- [TASK INPUTS]:
☆ ☆ ☆ ☆

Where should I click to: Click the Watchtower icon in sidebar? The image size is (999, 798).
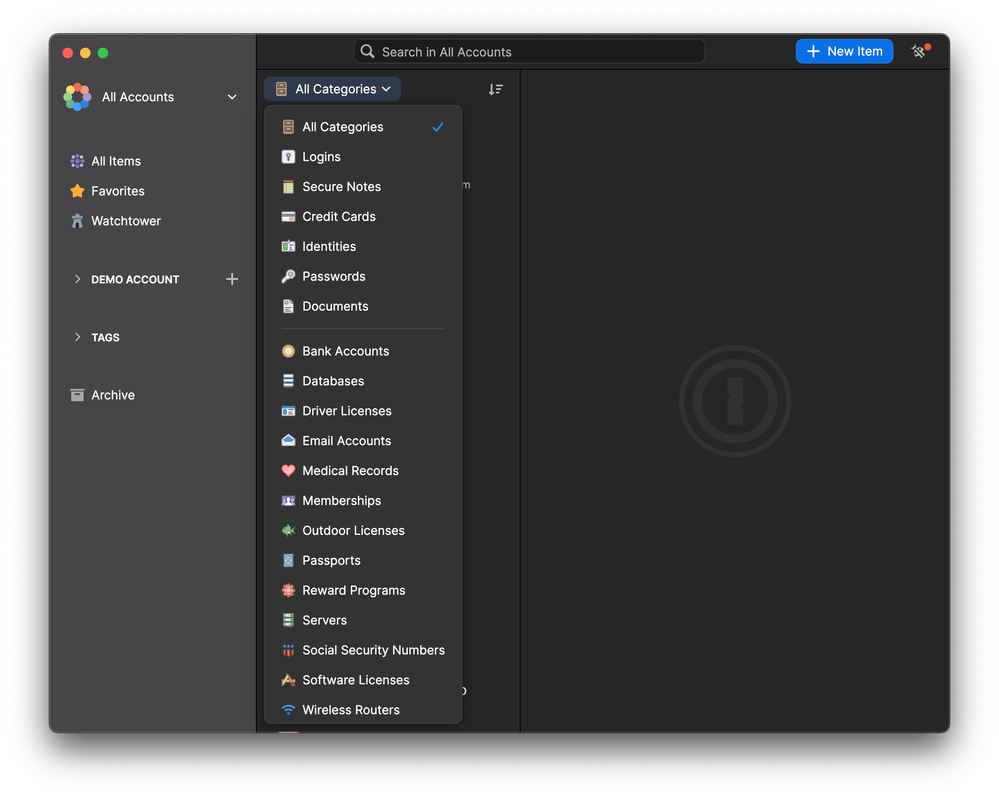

☆ ☆ ☆ ☆

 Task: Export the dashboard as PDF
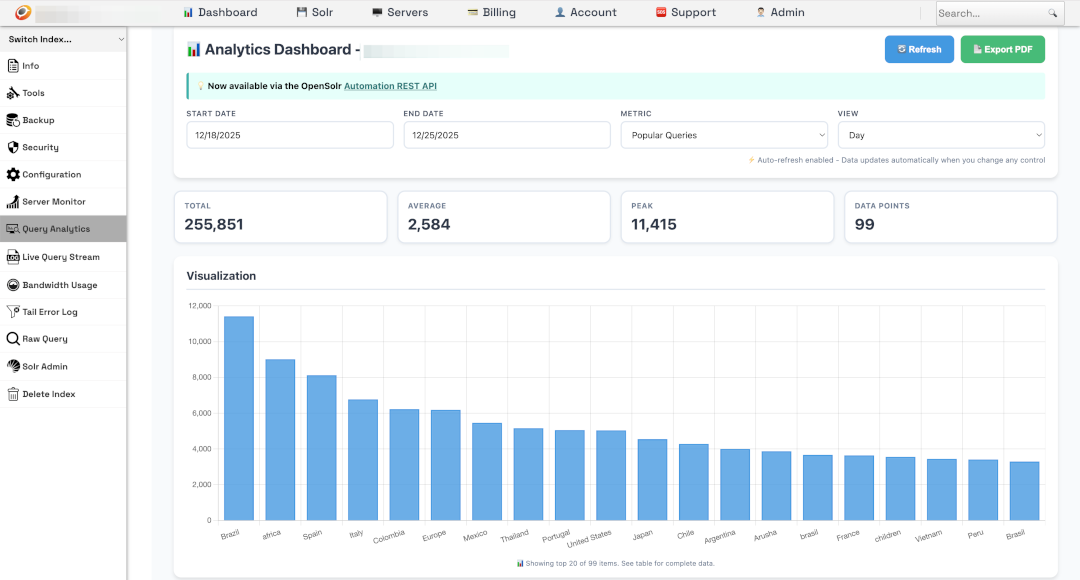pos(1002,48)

☆ ☆ ☆ ☆

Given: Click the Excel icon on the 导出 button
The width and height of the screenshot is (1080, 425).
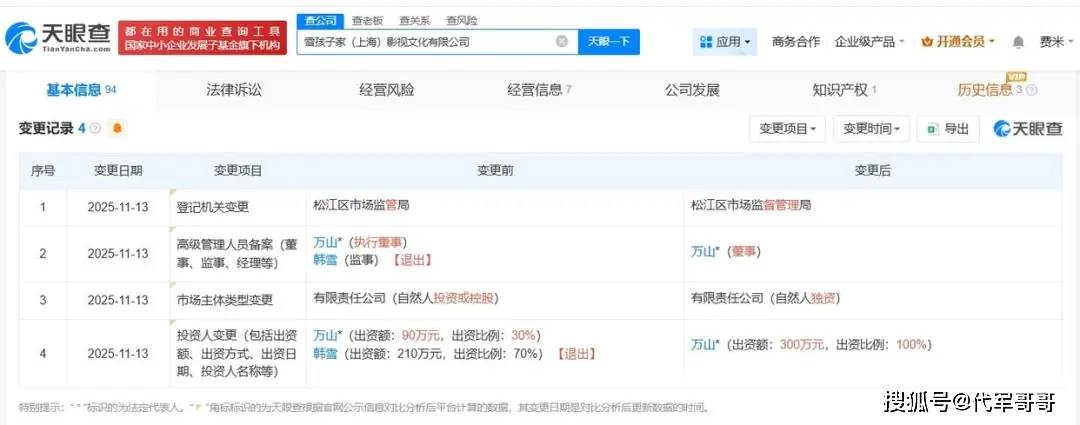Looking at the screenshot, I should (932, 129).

☆ ☆ ☆ ☆

- [WHAT YOU ARE ASKED TO DO]:
Copy out the stretch from the line that contains "Given: Click the Excel icon on the 导出 button" through the line that contains "Looking at the", leaving the pictures out of your answer.

- [WRITTEN RESPONSE]:
Given: Click the Excel icon on the 导出 button
The width and height of the screenshot is (1080, 425).
Looking at the screenshot, I should (932, 129).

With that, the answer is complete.